A blog about living with FSH muscular dystrophy. Questions?

Post 15 of 45

Using a non-invasive ventilator

Saturday 5th September, 2020

I use a C-PAP (“constant positive airway pressure,” a form of non-invasive ventilation) machine at night as I breathe too shallow whilst asleep, resulting in me not taking in enough oxygen and not getting rid of enough carbon dioxide. I wear a mask that’s connected to the machine via a rubber tube, and the machine pushes air into my lungs as I breathe in.

I was referred to a respiratory physiology clinic in Birmingham back in October 2012 when a district nurse discovered that I felt drowsy most of the day and had a headache every morning after waking. For me it was something that had built up gradually over a few years and so it had become my “normal;” looking back, it seems crazy that I didn’t think to do anything about it, but it’s easier to see these things from the outside. The clinic took a blood sample from my ear lobe, tested my blood oxygen and carbon dioxide content, and confirmed that the former was too low and the latter way too high. I was sent home and told that they’d be in touch.

A long six months later, I had an overnight appointment to try out using the C-PAP non-invasive ventilator; I wore it for around 11 hours in total, but only managed 3 hours sleep – the noise of the hospital, the feeling of pressure in my lungs from the machine every time I breathed in, and the anxiety of the whole scenario, made it very difficult to relax. I mentioned to the physiotherapist that I felt the same in the morning and she informed me that “it will take around six weeks to see a change.” I took the machine home with me with instructions to wear it at nighttime and any time I felt drowsy during the day.

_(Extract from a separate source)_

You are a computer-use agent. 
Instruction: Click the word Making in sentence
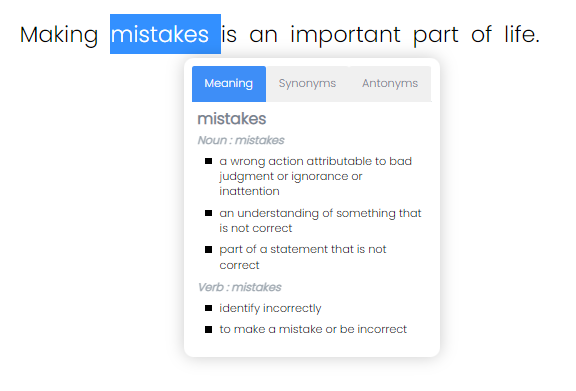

It took about three months to be able to use the machine all through the night – before that I’d often wake in a panic feeling claustrophobic and, according to my carers, would be shouting for them to take the mask off. Occasionally, I’d not wear it at all in an attempt to be able to sleep normally, but always ended up regretting it when I woke up with a headache.

Fast forward to today and I now cannot physically sleep without the C-PAP machine – if I doze off without wearing the mask, I wake up seconds later gasping for air; it’s a horrible feeling that leaves me full of adrenaline. I’ve gotten used to wearing it at night and can easily relax whilst wearing it, but it is frustrating to think I can never sleep without it.